Stated problem —
Reproduce the rows verbatim, starting with the line that contains "Click the value" and going on through the line that contains "coord(690,193)". Copy nothing outside that span.

Element and text location data —
====

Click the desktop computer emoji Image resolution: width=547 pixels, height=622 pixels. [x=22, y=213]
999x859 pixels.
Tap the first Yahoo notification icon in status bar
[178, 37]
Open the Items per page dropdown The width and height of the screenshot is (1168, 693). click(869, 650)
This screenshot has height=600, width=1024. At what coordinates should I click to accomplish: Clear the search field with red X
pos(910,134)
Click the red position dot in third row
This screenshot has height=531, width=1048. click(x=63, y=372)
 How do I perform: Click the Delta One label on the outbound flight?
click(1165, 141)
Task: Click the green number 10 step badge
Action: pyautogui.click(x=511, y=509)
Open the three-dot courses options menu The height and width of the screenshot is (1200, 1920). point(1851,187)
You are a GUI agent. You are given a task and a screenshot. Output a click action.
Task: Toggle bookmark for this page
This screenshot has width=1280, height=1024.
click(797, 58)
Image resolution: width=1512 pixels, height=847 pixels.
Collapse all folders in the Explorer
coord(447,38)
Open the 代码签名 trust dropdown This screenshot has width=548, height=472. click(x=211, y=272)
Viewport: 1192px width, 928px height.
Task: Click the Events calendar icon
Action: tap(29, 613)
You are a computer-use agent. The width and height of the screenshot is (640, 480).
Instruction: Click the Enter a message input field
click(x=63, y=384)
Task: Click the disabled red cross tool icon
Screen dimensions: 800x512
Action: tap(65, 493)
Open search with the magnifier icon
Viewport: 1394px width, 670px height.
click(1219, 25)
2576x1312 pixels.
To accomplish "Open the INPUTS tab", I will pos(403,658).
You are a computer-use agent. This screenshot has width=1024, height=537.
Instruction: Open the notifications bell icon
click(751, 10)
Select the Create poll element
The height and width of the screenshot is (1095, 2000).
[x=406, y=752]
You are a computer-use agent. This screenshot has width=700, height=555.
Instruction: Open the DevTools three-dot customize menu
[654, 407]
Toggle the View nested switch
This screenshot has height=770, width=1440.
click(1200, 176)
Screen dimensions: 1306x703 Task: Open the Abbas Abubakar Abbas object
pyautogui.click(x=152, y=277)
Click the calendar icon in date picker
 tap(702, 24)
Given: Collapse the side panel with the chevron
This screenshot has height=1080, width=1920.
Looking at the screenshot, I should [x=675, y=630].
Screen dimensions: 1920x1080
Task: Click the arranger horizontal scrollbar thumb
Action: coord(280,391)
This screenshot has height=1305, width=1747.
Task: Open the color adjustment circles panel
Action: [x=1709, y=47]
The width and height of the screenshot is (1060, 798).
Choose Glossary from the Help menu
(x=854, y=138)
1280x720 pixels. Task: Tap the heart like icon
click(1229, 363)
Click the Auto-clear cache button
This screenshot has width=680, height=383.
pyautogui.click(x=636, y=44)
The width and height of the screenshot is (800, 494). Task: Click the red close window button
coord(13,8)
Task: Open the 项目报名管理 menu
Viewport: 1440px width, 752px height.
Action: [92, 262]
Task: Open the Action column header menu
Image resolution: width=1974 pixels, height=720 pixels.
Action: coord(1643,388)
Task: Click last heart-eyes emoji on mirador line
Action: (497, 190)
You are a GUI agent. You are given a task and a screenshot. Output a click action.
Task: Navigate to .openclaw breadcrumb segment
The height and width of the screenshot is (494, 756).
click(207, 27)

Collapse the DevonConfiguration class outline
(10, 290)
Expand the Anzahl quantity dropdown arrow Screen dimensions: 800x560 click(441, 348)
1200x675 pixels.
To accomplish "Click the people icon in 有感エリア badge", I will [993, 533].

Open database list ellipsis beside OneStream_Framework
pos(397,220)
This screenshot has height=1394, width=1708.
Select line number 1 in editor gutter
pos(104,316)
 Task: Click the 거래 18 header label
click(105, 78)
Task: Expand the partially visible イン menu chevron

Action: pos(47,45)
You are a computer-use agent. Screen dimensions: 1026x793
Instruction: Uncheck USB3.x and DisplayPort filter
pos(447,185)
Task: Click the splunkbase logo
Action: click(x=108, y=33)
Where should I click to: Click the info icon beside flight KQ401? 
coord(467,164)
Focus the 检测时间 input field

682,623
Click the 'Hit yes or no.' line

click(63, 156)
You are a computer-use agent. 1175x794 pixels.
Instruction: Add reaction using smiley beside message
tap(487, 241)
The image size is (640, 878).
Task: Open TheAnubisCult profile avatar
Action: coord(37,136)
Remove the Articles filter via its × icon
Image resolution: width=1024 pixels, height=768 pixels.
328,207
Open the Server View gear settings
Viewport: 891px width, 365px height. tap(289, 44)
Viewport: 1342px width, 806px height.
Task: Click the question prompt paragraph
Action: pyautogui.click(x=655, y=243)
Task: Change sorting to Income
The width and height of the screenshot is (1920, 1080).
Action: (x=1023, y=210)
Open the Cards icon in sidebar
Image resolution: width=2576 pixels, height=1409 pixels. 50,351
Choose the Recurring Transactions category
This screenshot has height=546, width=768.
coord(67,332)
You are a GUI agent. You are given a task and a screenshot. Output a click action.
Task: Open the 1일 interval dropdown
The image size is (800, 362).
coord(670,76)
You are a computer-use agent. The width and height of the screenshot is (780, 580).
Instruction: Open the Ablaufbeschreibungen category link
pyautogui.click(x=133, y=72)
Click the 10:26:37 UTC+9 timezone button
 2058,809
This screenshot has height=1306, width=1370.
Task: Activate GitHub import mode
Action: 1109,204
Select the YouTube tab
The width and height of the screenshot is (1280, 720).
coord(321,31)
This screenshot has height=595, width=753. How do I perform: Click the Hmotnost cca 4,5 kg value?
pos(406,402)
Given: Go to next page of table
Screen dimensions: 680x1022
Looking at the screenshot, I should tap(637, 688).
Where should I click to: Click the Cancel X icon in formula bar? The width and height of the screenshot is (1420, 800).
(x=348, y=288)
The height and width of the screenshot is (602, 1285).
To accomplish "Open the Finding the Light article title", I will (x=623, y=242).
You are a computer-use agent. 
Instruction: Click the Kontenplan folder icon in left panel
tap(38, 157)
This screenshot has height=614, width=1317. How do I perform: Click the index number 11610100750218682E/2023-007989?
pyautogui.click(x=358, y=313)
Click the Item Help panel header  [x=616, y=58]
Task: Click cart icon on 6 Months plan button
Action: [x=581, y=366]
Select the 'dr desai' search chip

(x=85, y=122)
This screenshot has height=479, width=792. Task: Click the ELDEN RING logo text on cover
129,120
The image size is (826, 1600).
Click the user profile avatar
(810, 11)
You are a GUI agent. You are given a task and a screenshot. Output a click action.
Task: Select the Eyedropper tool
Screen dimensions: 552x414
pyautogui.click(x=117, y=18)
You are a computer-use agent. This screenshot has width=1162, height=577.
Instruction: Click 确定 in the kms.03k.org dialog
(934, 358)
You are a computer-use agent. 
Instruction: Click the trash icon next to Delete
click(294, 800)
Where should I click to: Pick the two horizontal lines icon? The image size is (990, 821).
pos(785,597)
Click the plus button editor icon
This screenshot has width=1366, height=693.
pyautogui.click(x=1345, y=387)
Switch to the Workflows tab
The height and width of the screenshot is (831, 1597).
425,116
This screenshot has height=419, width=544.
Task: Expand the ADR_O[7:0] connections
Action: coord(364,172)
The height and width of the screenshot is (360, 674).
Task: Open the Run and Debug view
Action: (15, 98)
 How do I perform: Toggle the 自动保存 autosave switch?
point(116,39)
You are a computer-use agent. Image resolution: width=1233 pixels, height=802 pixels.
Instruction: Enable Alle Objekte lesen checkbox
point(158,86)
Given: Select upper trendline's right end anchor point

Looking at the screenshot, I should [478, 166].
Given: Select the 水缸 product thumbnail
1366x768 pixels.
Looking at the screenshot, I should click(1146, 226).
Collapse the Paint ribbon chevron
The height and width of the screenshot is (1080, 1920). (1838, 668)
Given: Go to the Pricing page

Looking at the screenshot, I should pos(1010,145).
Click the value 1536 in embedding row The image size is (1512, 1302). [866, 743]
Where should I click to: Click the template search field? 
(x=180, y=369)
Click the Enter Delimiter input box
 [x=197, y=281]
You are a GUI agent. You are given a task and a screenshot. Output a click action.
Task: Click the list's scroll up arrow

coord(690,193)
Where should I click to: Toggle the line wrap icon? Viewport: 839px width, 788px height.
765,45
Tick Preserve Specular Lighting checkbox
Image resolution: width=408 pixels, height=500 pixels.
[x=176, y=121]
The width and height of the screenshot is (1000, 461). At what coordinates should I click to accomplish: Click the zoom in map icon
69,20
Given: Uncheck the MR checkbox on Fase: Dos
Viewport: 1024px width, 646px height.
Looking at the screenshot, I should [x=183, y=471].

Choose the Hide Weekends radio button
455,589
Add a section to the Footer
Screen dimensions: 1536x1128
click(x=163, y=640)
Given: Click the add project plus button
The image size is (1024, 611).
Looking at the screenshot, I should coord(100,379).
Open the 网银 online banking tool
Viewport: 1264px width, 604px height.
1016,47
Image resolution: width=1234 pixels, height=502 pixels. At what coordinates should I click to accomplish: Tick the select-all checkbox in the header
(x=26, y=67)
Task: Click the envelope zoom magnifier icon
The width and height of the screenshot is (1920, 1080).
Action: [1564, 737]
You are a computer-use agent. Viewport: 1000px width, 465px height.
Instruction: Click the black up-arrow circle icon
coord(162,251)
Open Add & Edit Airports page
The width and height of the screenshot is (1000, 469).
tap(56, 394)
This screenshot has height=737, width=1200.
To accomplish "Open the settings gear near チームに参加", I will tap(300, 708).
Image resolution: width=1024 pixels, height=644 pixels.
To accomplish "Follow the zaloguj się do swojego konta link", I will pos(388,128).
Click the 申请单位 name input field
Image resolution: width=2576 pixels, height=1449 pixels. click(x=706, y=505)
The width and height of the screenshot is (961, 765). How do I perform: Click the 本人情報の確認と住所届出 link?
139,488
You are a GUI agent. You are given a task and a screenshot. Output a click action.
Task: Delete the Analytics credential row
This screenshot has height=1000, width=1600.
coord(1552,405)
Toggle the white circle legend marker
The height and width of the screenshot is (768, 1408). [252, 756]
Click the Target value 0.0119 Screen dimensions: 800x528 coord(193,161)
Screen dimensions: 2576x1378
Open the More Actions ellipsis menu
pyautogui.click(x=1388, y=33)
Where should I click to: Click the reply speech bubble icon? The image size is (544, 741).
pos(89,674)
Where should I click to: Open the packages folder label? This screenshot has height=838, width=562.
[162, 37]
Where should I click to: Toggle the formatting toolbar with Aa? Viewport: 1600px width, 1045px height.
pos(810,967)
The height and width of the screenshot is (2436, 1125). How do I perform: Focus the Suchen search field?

====

Answer to the problem —
Click the value 1536 in embedding row The image size is (1512, 1302). [866, 743]
Where should I click to: Click the template search field? 
(x=180, y=369)
Click the Enter Delimiter input box
 [x=197, y=281]
You are a GUI agent. You are given a task and a screenshot. Output a click action.
Task: Click the list's scroll up arrow

coord(690,193)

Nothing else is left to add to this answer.